_Written problem:_ Pull out each line of the records below that contains the string "height", and copy those lines in full.
★ ★ ★
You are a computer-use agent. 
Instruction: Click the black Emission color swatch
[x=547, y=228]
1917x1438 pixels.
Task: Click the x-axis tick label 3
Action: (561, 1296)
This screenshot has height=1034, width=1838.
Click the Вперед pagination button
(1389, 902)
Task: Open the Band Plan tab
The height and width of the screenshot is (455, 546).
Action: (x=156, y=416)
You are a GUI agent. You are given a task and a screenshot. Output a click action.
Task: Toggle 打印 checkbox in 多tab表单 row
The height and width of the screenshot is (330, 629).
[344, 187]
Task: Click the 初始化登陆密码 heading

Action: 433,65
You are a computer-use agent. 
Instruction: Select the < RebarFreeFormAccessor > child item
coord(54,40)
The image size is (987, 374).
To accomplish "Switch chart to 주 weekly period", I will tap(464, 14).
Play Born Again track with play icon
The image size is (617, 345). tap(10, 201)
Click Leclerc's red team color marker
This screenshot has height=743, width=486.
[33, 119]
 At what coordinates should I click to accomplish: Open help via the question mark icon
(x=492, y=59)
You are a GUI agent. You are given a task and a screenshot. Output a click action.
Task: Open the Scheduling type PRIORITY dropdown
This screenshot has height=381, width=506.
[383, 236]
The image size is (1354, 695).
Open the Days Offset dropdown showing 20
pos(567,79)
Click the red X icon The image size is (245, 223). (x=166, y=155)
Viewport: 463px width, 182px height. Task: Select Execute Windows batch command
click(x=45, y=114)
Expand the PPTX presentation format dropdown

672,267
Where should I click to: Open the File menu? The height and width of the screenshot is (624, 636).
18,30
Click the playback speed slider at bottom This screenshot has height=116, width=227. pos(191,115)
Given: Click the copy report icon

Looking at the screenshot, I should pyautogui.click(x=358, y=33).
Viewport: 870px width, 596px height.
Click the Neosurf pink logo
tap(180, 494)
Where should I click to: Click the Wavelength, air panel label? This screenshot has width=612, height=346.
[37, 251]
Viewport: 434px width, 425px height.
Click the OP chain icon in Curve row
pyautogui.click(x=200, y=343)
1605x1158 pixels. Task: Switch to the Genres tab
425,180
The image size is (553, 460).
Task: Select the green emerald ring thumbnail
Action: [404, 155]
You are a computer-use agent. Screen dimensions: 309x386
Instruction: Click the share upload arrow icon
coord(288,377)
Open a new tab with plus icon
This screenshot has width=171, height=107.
★ ★ ★
_Output:_
This screenshot has height=1034, width=1838.
The height and width of the screenshot is (455, 546).
The height and width of the screenshot is (330, 629).
This screenshot has height=743, width=486.
This screenshot has height=381, width=506.
Viewport: 463px width, 182px height. Task: Select Execute Windows batch command
Where should I click to: Open the File menu? The height and width of the screenshot is (624, 636).
Click the playback speed slider at bottom This screenshot has height=116, width=227. pos(191,115)
Viewport: 870px width, 596px height.
Where should I click to: Click the Wavelength, air panel label? This screenshot has width=612, height=346.
Viewport: 434px width, 425px height.
This screenshot has width=171, height=107.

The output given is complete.